Doch in der Zentrale der Berliner Grünen in der Kreuzberger Oranienstraße stieß der Vorschlag auf wenig Gegenliebe. Der liberale Schwabe Özdemir sei wenig geeignet, die weiter links angesiedelte Wählerschaft der Grünen in Berlin zu mobilisieren, fürchteten die einen. Andere nahmen eine mögliche Bewerbung des Innenpolitikers Özdemir als Affront gegen den profilierten Frontmann der Berliner Grünen, Wolfgang Wieland, wahr, vor seiner Berufung zum Justizsenator ebenfalls mit Angelegenheiten des Inneren befasst. Özdemir legte den Streit bei, als die Schlacht bereits verloren war. Als „überzeugter Schwabe“ wolle er im Bundestag verbleiben, der Berliner Landesverband sei zudem nicht an ihn herangetreten.

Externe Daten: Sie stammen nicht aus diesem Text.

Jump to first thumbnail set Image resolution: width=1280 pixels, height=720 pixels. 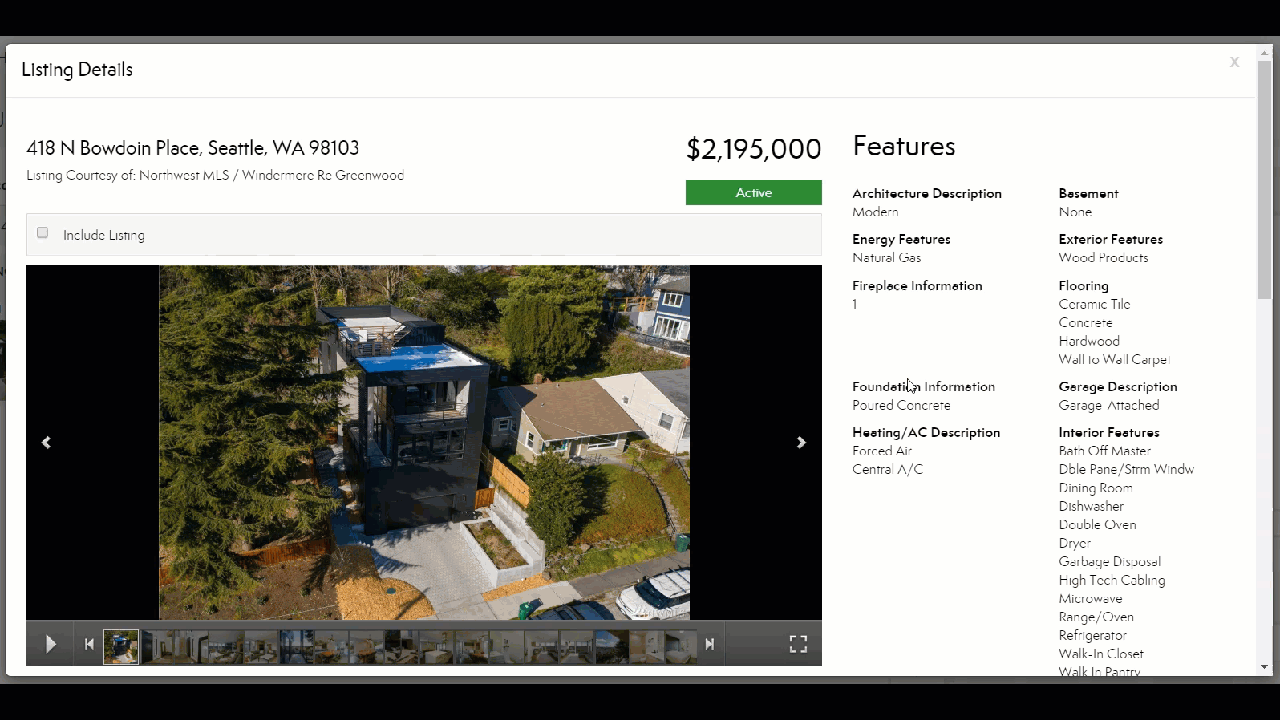click(x=89, y=645)
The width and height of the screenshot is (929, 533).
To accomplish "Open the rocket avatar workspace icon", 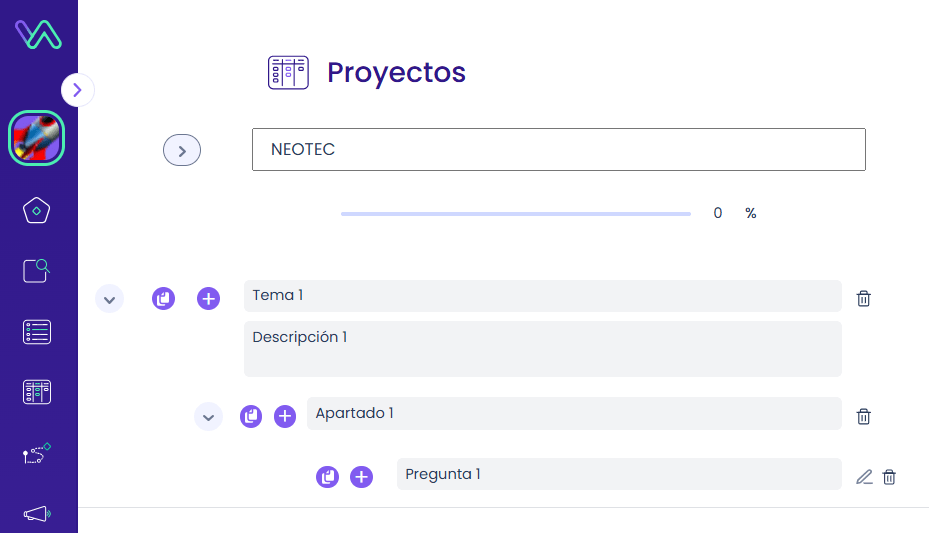I will tap(36, 138).
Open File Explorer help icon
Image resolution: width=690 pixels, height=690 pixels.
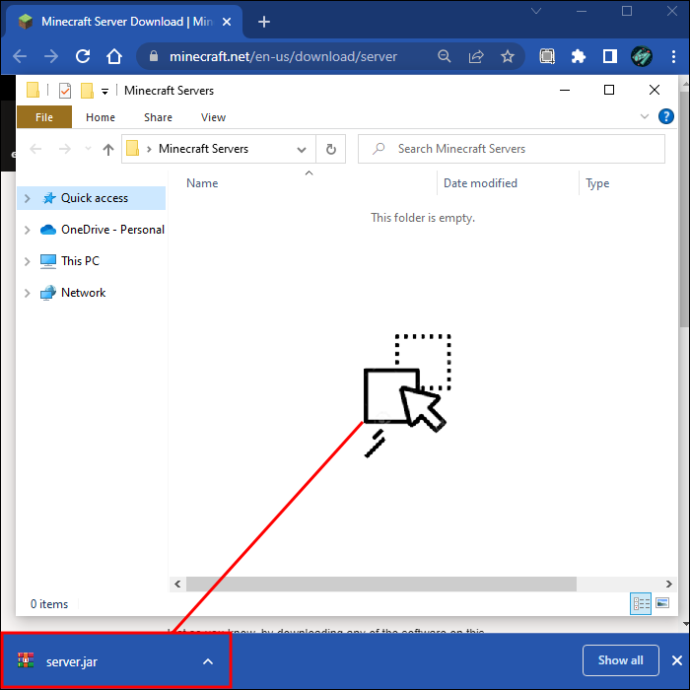(666, 117)
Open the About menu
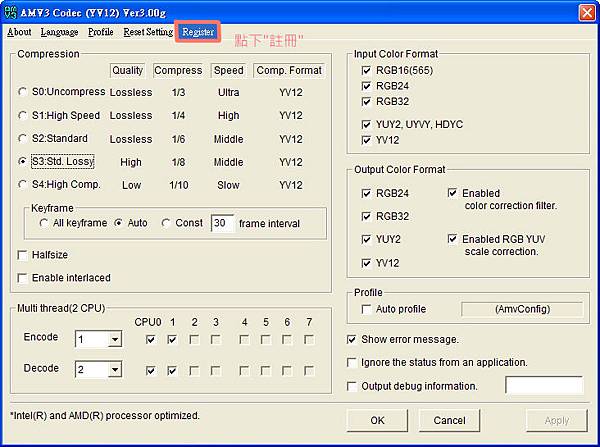 19,32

Gerade rechtzeitig: Eine Fortführung der Affäre, da ist man sich in der Partei an diesem Abend einig, wäre einem Kopfsprung in einen ausgetrockneten Baggersee gleichgekommen. Ein „Kommunikationsfehler“ sei die Sache mit Özdemir gewesen, sagt Spitzenkandidatin Klotz, die sich jüngst mit Özdemir traf, um die Probleme endgültig auszuräumen. Jetzt soll der Schwabe, immerhin, gelegentliche Unterstützung leisten.
Denn auch ohne hausgemachte Querelen werden die Wahlen im Herbst zu einer schweren Prüfung für die grüne Partei. Schuld daran ist das Gespenst des Kommunismus, das für die Grünen Gregor Gysi heißt und in diesen Tagen von der Ökopartei nahezu ebenso heftig bekämpft wird wie von den Kalten Kriegern der CDU. Die Möglichkeit eines Regierungswechsels mit Hilfe der PDS hat nämlich nicht nur einen Sturz der großen Koalition ermöglicht, sondern auch die Frage nach der Überlebensfähigkeit der grünen Partei neben einer starken PDS aufgeworfen. Die Enttabuisierung der PDS hat paradoxerweise den Grünen den Weg an die Regierung geebnet und diese gleichzeitig vor erhebliche Probleme gestellt. Rein rechnerisch reicht laut Umfragen eine Zusammenarbeit von PDS und SPD für die Regierungsbildung aus. „Die Grünen werden nicht mehr gebraucht“, freute sich unlängst der Berliner PDS-Fraktionsvorsitzende Harald Wolf. In den Umfragen haben die Grünen seit der Bekanntgabe der Kandidatur Gysis ganze fünf Prozent verloren und liegen mit neun Prozent nun wieder bei ihrem Ergebnis von 1999.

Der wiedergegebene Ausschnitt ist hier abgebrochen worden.